On the other side of things is SOCKS, which acts as nothing more than a tunnel. A message is sent to the proxy to create a connection to a target server, and the proxy then forwards everything between you and the server. There are three main versions of SOCKS in use today: SOCKS4, SOCKS4a, and SOCKS5. The SOCKS4a specs added the ability to pass a domain name as a target parameter, instead of an IP address, such that the proxy would perform the DNS lookup instead of the client. This helped fix problems where the client was unable to perform a DNS lookup itself, and also helped improve privacy, since it was previously possible to sniff the DNS lookup traffic from the client and identify the sites it was visiting. SOCKS5 further expanded the protocol to include IPv6 and UDP support, as well as better authentication. However, the actual SOCKS traffic is plaintext, and the client must provide its own transport security within the tunnelled connection.
In general, you should consider the use of a proxy to be at most as safe as sending the traffic yourself. You will still be sending plaintext information to the proxy (unless it's a HTTPS proxy) and that can be sniffed. Once the tunnel is created, the traffic can still be sniffed unless you're talking to the target server via HTTPS or a similar secure protocol.

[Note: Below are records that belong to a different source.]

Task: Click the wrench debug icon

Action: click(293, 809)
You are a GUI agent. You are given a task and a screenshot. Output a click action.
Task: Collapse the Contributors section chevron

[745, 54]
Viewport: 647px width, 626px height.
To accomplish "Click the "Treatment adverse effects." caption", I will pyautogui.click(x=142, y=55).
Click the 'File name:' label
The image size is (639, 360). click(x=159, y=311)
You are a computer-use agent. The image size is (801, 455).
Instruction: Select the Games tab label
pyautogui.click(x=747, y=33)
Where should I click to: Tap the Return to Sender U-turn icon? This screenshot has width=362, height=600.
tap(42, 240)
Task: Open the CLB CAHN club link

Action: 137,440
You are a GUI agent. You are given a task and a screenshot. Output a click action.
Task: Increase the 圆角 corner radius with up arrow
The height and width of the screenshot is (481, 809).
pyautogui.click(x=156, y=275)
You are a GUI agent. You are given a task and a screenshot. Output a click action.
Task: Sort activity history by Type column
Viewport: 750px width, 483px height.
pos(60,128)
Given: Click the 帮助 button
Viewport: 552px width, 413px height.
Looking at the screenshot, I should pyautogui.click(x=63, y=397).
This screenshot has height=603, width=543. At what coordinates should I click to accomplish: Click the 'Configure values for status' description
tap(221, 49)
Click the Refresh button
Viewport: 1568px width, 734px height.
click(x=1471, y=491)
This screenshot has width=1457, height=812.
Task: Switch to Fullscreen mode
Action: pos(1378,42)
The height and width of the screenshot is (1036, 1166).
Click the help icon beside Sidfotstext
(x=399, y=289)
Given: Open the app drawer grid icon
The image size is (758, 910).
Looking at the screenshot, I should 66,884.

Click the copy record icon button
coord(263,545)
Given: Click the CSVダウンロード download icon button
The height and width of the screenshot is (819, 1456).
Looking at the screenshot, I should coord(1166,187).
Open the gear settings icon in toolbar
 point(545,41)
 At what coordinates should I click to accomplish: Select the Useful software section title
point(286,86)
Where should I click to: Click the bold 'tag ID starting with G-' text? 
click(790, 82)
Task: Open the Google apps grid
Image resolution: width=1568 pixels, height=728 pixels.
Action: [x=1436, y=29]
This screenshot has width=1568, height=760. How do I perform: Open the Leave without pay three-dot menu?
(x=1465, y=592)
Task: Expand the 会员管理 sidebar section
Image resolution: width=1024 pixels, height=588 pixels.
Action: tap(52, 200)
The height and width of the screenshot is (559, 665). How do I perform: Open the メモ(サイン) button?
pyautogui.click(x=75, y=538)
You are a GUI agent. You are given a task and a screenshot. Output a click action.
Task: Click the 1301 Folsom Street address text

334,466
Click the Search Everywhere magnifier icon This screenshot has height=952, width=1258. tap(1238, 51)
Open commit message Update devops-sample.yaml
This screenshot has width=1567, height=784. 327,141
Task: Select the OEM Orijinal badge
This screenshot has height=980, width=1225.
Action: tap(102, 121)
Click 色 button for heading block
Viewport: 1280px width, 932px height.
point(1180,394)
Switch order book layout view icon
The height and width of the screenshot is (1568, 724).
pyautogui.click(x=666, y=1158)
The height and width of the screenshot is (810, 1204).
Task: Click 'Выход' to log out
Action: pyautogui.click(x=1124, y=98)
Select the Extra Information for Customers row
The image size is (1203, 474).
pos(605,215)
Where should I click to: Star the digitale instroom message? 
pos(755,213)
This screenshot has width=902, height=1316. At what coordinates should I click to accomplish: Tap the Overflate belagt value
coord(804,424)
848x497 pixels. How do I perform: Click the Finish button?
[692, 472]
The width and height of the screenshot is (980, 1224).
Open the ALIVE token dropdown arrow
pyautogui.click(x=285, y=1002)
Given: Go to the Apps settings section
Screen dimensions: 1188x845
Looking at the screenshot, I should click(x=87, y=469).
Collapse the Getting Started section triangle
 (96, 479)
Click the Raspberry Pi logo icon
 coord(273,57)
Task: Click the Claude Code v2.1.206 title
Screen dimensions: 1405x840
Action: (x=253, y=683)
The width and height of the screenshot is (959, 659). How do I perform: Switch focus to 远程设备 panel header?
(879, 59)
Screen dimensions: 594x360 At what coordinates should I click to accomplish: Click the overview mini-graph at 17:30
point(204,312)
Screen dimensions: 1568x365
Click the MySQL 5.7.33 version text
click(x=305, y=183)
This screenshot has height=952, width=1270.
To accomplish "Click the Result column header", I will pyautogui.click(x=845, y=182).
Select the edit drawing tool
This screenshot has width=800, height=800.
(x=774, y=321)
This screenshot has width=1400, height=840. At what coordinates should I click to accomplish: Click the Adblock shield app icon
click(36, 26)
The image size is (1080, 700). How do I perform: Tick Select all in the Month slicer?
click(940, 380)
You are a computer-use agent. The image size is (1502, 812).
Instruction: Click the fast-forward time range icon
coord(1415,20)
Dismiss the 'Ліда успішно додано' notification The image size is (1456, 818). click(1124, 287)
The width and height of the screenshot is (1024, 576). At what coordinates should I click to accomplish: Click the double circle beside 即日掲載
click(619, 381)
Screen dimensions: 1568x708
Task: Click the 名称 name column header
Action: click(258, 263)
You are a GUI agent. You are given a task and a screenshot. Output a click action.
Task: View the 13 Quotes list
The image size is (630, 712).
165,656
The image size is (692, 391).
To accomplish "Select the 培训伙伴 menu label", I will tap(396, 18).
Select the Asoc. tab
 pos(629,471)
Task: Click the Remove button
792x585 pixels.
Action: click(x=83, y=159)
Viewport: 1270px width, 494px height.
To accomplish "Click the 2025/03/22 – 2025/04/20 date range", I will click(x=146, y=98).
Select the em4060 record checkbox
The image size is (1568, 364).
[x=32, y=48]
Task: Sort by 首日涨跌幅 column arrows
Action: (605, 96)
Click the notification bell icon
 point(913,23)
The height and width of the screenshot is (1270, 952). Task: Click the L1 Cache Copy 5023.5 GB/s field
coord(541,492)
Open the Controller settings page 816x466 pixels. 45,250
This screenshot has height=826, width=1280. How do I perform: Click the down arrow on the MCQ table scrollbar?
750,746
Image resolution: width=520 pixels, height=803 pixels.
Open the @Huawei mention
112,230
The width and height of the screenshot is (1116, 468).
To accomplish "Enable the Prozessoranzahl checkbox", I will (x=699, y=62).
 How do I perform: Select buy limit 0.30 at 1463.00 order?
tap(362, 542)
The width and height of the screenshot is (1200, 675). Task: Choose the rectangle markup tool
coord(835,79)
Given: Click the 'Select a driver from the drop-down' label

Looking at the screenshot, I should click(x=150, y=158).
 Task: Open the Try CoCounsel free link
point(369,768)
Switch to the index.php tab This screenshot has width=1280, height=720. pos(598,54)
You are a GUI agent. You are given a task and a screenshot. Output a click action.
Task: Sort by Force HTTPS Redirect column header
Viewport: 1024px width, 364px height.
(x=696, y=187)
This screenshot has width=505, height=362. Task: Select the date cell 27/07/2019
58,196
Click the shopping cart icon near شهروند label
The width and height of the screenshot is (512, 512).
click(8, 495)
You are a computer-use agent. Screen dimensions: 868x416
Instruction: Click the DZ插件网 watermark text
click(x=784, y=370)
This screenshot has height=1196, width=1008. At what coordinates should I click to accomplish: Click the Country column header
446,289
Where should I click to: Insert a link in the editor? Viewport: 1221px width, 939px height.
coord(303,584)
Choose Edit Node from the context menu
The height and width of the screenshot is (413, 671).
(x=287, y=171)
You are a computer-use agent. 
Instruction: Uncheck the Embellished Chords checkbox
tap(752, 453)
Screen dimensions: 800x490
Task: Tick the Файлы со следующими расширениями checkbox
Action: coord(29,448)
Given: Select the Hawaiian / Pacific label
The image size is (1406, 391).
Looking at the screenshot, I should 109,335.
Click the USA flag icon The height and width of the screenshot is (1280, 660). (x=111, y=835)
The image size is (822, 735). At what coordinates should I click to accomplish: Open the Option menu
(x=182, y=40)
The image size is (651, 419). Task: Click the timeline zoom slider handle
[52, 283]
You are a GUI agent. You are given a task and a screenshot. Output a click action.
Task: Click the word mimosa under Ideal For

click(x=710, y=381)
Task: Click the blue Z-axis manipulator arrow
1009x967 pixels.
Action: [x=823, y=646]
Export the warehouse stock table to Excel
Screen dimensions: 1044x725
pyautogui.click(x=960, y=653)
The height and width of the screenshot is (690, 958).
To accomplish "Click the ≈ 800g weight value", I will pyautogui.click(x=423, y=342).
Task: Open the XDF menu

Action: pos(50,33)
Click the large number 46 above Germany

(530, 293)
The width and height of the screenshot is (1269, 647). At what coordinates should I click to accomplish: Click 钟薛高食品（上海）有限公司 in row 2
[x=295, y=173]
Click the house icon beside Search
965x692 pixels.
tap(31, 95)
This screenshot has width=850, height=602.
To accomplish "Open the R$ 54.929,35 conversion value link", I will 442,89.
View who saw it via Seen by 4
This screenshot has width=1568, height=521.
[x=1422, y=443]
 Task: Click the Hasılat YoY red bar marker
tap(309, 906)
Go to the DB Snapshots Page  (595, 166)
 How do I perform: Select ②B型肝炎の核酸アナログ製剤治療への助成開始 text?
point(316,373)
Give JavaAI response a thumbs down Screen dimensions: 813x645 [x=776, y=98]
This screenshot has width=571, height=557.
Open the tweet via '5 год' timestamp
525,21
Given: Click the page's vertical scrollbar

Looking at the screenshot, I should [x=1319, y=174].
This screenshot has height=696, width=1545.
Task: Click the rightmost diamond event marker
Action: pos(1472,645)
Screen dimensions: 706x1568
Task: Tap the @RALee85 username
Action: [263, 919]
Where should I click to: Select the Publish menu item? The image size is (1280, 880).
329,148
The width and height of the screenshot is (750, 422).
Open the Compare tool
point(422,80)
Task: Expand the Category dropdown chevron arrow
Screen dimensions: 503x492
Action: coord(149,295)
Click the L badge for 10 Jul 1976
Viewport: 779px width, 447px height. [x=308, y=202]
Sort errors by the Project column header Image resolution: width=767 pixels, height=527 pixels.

An interesting case occurs when the operator of the proxy is malicious. Any plaintext traffic can be sniffed and stolen regardless, but a malicious proxy can perform active attacks. For example, it might inject content into your traffic, or redirect you to other servers. If you use HTTPS, then your privacy and safety are increased, but it may be possible for the attacker to "downgrade" or bypass the SSL by interfering with the SSL handshake. It may even return a forged certificate to you, and claim to be the target server, whilst secretly decrypting all of your traffic.
To put it very simply: proxies can be dangerous, and you should only use proxies that you trust.